Ayat lain juga menegaskan tentang bolehnya praktik sewa-menyewa itu, “Dan jika kamu ingin anakmu disusukan oleh orang lain, tidak ada dosa bagimu apabila kamu memberikan pembayaran menurut yang patut. Bertakwalah kamu kepada Allah dan ketahuilah bahwa Allah Maha Melihat apa yang kamu kerjakan.” (QS al- Baqarah [2]: 233).
Hadis riwayat Abd ar-Razzaq dari Abu Hurairah dan Abu Sa’id al-Khudri juga menjadi landasan fatwa ini. Rasulullah shallallahu ‘alaihi wa sallam bersabda, “Barang siapa mempekerjakan pekerja, beritahukanlah upahnya.” Selain hadis ini, ada riwayat lain juga menyebutkan legalitas pembiayaan itu seperti hadis Abu Dawud dari Sa’ad bin Abi Waqqash. Hal ini menguatkan hukum bolehnya ijarah.
Rukun dan Syarat Ijarah
Soal rukun dan syarat, republika.co.id pernah memuatnya. Pertama, harus terdiri dari ijab kabul, baik secara verbal maupun dalam bentuk lain. Kedua, terdapat pihak-pihak yang berakad, baik dari kubu penyewa maupun pemberi sewa atau jasa. Unsur ketiga adalah keberadaan manfaat barang dan sewa atau manfaat jasa dan upah.
Terkait ketentuan objek ijarah, fatwa ini menerangkan beberapa ketentuan penting, di antaranya bahwa objek tersebut adalah adanya manfaat dari penggunaan barang dan atau jasa. Selanjutnya, manfaat tersebut mesti termasuk kategori yang halal.
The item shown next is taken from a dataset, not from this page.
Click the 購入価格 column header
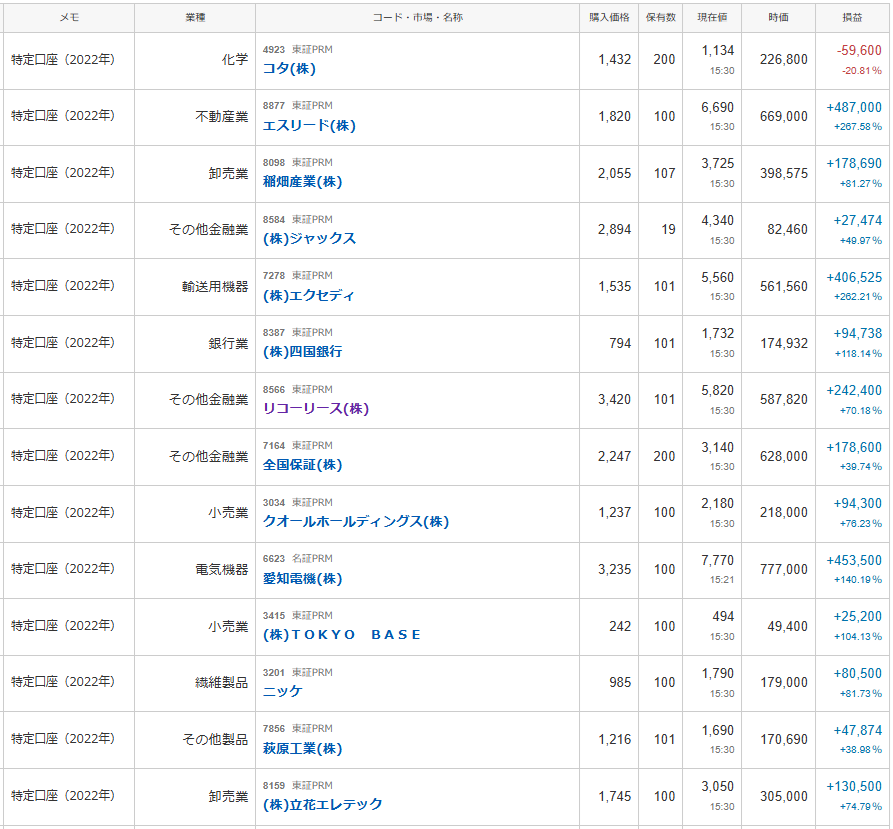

Meski demikian, dalam ijarah harus ada kesepakatan tentang besaran dan takaran secara spesifik. Hal ini untuk menghindari ketidakjelasan yang bisa memicu sengketa, misalnya jangka waktu atau identifikasi fisik.
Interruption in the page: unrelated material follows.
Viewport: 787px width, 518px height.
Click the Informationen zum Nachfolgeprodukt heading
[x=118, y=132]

Demikan pula dengan nominal upah. Seberapa besar upah tersebut harus disepakati dalam akad dan wajib dibayar oleh penyewa atau lembaga yang memberikan pembiayaan. Namun, kesanggupan memenuhi manfaat harus nyata dan sesuai syariat. Demikian ulasan tentang ijarah, semoga bermanfaat.